Innecesario, viéndome en los espejos,
con un gusto a semanas, a biógrafos, a papeles,
arranco de mi corazón al capitán del infierno,
establezco cláusulas indefinidamente tristes.
Vago de un punto a otro, absorbo ilusiones,
converso con los sastres en sus nidos:
ellos, a menudo, con voz fatal y fría,
cantan y hacen huir los maleficios.
Hay un país extenso en el cielo
con las supersticiosas alfombras del arco-iris
y con vegetaciones vesperales:
hacia allí me dirijo, no sin cierta fatiga,
pisando una tierra removida de sepulcros un tanto frescos,
yo sueño entre esas plantas de legumbre confusa.
Paso entre documentos disfrutados, entre orígenes,
vestido como un ser original y abatido:
amo la miel gastada del respeto,
el dulce catecismo entre cuyas hojas
duermen violetas envejecidas, desvanecidas,
y las escobas, conmovedoras de auxilio,
en su apariencia hay, sin duda, pesadumbre y certeza.

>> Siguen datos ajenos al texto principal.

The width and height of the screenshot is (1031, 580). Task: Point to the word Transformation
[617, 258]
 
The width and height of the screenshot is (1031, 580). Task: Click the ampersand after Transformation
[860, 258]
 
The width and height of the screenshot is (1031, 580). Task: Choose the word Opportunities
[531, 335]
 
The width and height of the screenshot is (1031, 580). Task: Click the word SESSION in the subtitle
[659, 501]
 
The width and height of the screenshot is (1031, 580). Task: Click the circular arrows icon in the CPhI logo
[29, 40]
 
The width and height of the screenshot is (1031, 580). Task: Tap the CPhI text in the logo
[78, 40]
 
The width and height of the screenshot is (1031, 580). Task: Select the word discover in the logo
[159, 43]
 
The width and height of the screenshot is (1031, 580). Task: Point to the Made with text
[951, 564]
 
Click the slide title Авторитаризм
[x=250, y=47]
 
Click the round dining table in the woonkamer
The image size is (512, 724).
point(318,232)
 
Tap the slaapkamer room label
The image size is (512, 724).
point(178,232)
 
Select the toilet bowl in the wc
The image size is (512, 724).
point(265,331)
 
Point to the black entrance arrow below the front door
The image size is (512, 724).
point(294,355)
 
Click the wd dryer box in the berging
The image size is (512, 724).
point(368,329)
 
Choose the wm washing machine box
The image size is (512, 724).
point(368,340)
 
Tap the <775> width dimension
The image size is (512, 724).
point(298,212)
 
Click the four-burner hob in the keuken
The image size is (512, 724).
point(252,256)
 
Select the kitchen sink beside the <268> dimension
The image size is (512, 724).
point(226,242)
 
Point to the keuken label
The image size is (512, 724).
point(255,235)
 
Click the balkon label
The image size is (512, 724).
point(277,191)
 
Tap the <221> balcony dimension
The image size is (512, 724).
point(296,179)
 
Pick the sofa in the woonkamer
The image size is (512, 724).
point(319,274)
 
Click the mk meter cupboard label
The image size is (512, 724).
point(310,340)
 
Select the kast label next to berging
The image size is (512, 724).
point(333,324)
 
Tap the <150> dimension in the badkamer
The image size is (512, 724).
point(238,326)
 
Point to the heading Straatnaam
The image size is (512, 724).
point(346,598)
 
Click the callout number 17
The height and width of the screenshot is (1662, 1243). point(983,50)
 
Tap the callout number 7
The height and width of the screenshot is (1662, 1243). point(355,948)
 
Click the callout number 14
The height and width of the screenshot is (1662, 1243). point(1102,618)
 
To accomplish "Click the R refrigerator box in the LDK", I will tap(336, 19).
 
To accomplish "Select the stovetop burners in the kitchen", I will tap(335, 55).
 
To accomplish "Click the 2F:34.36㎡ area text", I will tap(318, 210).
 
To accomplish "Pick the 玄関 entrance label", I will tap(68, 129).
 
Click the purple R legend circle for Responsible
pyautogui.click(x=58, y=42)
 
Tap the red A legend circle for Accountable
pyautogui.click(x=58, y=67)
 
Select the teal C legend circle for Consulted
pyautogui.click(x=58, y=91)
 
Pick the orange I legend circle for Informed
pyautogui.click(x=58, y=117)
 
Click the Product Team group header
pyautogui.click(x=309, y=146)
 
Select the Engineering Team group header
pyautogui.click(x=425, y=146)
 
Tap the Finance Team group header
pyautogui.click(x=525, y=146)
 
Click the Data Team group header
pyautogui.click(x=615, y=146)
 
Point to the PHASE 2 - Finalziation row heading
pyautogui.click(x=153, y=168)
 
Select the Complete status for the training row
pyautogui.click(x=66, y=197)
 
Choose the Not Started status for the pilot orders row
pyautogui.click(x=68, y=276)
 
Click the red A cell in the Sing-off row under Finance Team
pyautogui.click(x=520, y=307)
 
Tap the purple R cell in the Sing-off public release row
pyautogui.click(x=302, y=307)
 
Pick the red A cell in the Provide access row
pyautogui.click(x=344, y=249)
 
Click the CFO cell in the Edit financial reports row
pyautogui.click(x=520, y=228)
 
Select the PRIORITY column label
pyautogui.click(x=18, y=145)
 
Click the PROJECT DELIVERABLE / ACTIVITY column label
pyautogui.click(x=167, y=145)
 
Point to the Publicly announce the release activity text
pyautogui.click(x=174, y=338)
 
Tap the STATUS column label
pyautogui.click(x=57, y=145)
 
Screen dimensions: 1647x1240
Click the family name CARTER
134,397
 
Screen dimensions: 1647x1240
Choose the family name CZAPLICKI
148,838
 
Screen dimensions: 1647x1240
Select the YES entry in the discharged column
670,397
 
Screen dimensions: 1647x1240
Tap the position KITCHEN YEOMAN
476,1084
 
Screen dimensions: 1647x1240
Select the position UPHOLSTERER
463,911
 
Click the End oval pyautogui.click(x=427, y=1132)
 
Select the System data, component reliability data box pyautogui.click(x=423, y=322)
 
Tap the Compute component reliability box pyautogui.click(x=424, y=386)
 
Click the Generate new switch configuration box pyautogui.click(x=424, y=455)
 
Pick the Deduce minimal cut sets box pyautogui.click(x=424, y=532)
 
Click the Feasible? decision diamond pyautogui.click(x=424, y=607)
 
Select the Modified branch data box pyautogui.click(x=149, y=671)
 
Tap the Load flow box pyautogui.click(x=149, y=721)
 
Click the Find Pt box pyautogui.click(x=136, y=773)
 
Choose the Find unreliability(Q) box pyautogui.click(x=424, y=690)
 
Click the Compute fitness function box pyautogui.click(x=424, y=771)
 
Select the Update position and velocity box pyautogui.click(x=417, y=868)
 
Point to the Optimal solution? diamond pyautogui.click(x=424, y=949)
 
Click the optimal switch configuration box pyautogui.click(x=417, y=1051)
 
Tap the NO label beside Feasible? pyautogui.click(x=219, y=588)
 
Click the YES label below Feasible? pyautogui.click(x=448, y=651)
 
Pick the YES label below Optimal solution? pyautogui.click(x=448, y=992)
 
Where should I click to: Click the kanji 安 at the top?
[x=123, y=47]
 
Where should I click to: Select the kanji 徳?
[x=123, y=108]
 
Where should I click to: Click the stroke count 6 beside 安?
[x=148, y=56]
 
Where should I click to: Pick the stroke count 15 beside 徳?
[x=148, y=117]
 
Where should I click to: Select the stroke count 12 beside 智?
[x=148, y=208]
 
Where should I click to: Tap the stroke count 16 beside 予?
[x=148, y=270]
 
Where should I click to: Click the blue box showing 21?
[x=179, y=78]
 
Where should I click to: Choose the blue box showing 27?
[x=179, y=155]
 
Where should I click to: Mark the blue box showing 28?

Yo destruyo la rosa que silba y la ansiedad raptora:
yo rompo extremos queridos: y aún mas,
aguardo el tiempo uniforme, sin medida:
un sabor que tengo en el alma me deprime.
Qué día ha sobrevenido! Qué espesa luz de leche,
compacta, digital, me favorece!
He oído relinchar su rojo caballo
desnudo, sin herraduras y radiante.
Atravieso con él sobre las iglesias,
galopo los cuarteles desiertos de soldados
y un ejército impuro me persigue.
Sus ojos de eucaliptus roban sombra,
su cuerpo de campana galopa y golpea.
Yo necesito un relámpago de fulgor persistente,
un deudo festival que asuma mis herencias.